Persistance des besoins humanitaires liés aux aléas climatiques
La période de février à mai 2022, communément appelée « IMPESHI »1, constitue une période de fortes pluies dans presque toutes les régions naturelles du pays. Selon les experts de l’Institut Géographique du Burundi (IGEBU) corroborant ceux du Centre de prévision et d'applications climatiques (ICPAC) de l’Agence intergouvernementale pour le développement (IGAD) indiquent que les prévisions météorologiques saisonnières pour la planification dans les différents secteurs de la période allant de mars à mai 2022, correspondant à la saison agricole 2022 B au Burundi, les ¾ du pays ont une probabilité élevée d’une pluviométrie excédentaire, supérieure à la normale climatologique , en particulier dans les régions naturelles de Mugamba, Mirwa, Bututsi, Bugesera, une grande partie du Kirimiro, une partie de Buyogoma et une partie de l’Imbo. Par les années antérieures, certaines de ces zones ont été régulièrement affectées par les vents violents, les pluies torrentielles, les inondations causées par la montée des eaux du Lac Tanganyika, le débordement des rivières Rusizi et Kajeke, et le déficit hydrique ainsi que le glissement de terrains. Les experts de l’IGEBU conseillent aux partenaires tant humanitaires que de développement d’intensifier des efforts de réduction et de prévention des risques de catastrophes liés aux phénomènes météorologiques.

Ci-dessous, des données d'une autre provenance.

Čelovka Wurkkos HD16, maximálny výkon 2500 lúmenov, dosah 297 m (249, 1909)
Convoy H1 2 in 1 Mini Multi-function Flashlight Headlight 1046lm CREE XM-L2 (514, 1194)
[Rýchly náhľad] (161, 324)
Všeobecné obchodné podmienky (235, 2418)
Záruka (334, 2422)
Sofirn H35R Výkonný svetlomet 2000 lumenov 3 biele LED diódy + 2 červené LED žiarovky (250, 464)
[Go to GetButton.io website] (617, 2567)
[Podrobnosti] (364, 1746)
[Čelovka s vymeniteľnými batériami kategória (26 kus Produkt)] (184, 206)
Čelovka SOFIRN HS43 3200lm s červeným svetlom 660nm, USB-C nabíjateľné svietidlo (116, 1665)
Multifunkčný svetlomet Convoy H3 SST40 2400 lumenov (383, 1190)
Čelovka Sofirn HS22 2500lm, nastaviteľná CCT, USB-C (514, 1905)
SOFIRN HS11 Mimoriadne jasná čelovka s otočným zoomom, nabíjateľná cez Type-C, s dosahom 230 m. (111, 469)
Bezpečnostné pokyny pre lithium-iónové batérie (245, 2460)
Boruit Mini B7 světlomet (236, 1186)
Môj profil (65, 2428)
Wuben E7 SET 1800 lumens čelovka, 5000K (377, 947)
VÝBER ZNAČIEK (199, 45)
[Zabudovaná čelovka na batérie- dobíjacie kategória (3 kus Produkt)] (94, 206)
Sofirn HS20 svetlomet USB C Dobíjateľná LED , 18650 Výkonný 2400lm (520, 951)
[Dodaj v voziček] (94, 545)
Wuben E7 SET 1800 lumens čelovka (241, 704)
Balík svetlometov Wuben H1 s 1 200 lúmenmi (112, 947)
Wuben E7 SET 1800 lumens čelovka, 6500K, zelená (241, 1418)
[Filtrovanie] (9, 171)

Des observations des pluies annoncées par l’IGEEBU, le constat est qu’au mois de mars, les pluies ont été de tendance modérée. Les données collectées par les équipes de la Croix Rouge Burundaise (CRB) et de la Displacement Tracking Matrix (DTM) de l’Organisation Internationale pour les migrations (OIM), montrent la tendance à la baisse de la population déplacée sur la période de janvier à mars, 1 792 en 2022, représentant 43% de celle déplacée à la même période en 2021 et 10% de celle de 2020.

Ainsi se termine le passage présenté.